▶ PROBLEM TO WORK ON: Edit the items from the line with "You are a computer-use agent. Viewport: 681px" to the line with "tap(456, 319)" by replacing "Sketchbook" with "Notebook", and leave everything else in those lines unchanged.

[Stored entries]
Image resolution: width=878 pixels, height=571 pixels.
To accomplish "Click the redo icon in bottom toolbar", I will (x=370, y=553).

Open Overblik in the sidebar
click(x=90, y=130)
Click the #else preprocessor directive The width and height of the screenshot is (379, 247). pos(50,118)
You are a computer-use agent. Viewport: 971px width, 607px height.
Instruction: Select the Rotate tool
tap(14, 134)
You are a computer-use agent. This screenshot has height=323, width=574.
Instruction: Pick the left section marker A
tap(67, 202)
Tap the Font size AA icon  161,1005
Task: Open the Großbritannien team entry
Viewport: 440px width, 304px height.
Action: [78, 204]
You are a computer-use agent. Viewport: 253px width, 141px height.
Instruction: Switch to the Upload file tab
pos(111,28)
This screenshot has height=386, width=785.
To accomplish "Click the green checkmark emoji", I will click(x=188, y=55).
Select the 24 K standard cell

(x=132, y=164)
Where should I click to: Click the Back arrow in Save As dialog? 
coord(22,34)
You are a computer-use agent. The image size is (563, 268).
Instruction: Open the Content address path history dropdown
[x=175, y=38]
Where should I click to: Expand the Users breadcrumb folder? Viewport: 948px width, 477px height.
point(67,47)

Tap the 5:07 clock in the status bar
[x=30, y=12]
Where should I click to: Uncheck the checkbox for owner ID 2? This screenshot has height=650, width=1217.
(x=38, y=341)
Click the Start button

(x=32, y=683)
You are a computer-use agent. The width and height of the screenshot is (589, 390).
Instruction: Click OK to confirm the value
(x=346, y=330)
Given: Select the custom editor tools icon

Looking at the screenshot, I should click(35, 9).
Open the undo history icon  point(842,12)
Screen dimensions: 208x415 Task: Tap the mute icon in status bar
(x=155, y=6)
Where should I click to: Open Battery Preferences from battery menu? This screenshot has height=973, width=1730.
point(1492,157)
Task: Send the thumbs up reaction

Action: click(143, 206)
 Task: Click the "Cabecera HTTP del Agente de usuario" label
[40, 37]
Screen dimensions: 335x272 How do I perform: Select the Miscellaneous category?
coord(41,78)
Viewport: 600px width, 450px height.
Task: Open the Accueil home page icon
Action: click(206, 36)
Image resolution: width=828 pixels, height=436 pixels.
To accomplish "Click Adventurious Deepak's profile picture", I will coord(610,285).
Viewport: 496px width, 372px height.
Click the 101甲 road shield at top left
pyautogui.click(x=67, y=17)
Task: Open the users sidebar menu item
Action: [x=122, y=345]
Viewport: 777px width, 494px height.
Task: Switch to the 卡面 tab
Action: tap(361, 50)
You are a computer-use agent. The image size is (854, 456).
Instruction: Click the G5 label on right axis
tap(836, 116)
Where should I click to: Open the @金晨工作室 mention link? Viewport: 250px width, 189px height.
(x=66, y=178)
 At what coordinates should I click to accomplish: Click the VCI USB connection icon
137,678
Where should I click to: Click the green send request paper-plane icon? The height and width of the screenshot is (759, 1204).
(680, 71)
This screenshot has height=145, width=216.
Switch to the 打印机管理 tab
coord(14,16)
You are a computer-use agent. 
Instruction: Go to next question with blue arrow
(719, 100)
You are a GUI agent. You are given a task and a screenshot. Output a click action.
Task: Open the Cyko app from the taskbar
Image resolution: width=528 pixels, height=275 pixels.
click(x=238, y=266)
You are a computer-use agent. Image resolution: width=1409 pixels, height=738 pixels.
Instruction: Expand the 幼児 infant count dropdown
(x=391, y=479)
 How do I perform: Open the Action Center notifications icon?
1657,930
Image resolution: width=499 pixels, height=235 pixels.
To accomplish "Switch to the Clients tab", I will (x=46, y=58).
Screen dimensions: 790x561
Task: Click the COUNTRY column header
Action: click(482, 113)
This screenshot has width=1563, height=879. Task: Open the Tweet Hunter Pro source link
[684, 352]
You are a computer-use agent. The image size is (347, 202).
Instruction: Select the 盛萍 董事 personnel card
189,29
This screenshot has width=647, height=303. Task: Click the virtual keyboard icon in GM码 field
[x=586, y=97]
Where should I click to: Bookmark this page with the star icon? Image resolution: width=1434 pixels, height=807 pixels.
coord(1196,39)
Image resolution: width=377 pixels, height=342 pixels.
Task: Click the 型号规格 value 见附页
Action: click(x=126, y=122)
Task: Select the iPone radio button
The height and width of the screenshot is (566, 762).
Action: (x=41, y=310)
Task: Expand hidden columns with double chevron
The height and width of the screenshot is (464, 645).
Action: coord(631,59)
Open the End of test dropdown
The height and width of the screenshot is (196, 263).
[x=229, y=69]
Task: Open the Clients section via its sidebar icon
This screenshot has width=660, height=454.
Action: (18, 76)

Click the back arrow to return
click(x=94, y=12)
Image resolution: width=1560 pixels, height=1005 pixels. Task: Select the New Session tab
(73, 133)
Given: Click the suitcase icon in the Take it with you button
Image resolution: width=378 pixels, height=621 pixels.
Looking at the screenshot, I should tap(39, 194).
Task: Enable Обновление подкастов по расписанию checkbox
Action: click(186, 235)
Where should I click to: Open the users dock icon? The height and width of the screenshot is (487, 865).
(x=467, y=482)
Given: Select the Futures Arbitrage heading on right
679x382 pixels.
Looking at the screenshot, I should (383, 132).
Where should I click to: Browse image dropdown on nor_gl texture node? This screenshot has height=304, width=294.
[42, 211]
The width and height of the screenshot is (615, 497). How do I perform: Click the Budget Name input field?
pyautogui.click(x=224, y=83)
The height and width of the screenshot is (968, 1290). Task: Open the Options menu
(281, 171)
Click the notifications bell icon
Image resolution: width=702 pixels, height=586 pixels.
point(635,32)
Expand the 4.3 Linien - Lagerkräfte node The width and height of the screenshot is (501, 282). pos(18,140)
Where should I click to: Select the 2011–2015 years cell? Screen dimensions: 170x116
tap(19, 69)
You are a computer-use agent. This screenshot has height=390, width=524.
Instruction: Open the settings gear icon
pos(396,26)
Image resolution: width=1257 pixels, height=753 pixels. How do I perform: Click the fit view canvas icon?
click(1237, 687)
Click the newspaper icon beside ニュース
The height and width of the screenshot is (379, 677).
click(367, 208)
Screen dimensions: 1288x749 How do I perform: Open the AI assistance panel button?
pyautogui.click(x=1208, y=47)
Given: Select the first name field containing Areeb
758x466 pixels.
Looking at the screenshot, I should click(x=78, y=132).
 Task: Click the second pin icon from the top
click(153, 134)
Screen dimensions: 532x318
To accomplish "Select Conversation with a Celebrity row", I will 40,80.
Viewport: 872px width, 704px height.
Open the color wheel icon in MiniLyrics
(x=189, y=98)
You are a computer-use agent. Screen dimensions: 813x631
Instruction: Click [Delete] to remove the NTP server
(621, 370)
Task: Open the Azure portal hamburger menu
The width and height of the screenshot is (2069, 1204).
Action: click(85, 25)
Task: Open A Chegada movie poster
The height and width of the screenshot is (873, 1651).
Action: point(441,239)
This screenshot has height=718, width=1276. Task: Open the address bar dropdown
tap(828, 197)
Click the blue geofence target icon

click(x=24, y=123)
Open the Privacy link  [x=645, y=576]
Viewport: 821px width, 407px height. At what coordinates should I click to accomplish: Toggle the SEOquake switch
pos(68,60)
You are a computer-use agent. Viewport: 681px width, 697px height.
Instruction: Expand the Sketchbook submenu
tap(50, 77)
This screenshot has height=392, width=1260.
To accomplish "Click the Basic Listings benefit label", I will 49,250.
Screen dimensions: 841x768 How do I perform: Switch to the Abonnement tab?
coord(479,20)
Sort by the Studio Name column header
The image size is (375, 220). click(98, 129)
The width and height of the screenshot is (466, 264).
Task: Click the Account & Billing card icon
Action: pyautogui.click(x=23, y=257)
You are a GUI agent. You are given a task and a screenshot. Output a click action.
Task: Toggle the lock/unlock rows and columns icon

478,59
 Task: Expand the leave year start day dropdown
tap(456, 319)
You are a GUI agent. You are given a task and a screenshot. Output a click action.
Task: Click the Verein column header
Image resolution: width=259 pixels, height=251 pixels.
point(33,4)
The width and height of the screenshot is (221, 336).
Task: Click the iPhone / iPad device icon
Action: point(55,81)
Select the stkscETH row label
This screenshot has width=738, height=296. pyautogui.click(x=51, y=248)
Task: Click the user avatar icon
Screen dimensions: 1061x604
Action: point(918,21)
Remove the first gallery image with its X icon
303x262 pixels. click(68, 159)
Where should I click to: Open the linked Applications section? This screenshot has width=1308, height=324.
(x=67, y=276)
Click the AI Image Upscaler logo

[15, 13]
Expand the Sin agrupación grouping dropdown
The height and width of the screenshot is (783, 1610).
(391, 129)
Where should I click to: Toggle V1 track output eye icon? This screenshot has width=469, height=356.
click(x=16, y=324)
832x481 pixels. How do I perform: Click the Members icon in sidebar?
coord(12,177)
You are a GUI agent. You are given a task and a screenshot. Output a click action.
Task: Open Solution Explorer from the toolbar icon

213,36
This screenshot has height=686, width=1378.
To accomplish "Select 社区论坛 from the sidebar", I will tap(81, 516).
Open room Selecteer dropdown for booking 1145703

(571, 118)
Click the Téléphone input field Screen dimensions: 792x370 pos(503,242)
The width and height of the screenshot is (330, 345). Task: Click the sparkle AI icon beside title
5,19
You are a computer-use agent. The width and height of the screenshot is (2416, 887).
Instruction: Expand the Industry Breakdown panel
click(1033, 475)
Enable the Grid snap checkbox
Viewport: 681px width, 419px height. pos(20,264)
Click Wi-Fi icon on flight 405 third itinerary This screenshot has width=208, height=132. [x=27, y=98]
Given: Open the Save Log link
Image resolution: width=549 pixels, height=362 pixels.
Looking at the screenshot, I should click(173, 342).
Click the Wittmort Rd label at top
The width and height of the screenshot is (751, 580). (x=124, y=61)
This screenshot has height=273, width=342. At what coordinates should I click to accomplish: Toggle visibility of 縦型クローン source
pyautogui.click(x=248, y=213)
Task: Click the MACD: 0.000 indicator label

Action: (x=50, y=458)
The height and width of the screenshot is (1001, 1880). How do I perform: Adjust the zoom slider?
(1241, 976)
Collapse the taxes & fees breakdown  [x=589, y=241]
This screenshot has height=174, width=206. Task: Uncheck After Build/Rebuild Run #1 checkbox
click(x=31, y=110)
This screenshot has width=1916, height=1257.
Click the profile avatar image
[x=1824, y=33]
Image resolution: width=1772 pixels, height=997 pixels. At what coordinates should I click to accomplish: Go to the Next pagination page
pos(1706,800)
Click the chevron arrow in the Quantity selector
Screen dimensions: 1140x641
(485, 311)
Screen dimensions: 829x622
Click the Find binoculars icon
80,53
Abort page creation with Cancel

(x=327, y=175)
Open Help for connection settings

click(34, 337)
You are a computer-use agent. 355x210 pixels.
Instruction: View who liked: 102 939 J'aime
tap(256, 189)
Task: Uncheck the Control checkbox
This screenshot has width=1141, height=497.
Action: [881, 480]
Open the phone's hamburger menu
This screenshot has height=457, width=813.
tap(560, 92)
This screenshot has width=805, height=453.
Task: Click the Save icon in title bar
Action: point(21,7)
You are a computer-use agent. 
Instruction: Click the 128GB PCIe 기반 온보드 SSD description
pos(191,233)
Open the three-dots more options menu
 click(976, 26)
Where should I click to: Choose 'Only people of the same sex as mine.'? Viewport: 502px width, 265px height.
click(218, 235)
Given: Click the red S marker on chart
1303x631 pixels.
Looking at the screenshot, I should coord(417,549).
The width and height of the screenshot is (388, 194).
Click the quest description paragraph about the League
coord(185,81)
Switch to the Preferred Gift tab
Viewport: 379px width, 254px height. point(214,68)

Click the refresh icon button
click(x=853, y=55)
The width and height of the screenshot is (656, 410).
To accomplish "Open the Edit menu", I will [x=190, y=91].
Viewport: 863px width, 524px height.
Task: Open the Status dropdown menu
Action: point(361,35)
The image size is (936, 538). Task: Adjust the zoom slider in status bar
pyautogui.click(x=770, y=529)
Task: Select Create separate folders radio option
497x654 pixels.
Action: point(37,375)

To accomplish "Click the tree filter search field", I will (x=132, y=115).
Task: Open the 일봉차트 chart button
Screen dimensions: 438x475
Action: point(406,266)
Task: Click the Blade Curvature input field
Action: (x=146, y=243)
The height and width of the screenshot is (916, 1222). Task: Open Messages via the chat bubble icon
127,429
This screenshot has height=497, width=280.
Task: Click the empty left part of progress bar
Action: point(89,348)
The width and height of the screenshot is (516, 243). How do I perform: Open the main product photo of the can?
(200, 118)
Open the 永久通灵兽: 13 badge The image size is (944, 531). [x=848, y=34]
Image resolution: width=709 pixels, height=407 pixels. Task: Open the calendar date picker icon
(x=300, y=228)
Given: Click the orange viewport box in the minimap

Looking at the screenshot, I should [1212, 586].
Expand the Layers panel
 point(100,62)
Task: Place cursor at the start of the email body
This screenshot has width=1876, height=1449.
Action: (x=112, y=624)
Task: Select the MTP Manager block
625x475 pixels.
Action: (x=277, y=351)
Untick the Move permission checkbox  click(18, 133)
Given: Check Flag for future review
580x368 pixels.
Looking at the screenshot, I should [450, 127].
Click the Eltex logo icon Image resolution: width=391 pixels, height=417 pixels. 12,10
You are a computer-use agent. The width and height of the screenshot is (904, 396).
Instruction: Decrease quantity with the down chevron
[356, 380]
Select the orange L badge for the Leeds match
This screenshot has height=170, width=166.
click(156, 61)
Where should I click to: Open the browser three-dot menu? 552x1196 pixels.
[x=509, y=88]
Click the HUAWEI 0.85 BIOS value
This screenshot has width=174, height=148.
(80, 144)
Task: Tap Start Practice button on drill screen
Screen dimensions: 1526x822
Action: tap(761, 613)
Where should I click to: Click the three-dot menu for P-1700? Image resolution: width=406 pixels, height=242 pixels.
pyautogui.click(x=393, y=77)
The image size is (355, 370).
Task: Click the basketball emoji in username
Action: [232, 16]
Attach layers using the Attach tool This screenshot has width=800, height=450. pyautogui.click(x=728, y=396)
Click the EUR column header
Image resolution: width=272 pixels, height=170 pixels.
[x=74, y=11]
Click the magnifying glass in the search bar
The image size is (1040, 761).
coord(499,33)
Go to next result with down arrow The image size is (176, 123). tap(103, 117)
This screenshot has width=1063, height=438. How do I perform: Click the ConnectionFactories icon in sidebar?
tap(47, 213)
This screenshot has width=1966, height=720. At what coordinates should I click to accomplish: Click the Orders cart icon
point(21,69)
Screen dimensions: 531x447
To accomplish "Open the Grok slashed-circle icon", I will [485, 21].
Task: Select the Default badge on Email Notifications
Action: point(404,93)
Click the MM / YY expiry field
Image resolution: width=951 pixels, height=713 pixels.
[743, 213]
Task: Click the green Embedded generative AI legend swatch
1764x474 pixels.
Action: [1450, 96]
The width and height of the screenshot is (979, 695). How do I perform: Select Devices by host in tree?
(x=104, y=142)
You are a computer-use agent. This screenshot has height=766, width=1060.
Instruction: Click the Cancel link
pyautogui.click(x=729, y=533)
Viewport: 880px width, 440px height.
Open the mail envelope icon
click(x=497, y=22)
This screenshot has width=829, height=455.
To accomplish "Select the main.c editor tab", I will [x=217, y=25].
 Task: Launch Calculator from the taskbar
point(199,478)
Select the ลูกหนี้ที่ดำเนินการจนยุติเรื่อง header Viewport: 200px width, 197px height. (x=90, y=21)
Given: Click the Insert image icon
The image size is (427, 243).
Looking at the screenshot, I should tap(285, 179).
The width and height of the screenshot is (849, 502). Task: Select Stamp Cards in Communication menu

▶ REPLY TO THE TASK:
You are a computer-use agent. Viewport: 681px width, 697px height.
Instruction: Expand the Notebook submenu
tap(50, 77)
This screenshot has height=392, width=1260.
To accomplish "Click the Basic Listings benefit label", I will 49,250.
Screen dimensions: 841x768 How do I perform: Switch to the Abonnement tab?
coord(479,20)
Sort by the Studio Name column header
The image size is (375, 220). click(98, 129)
The width and height of the screenshot is (466, 264).
Task: Click the Account & Billing card icon
Action: pyautogui.click(x=23, y=257)
You are a GUI agent. You are given a task and a screenshot. Output a click action.
Task: Toggle the lock/unlock rows and columns icon

478,59
 Task: Expand the leave year start day dropdown
tap(456, 319)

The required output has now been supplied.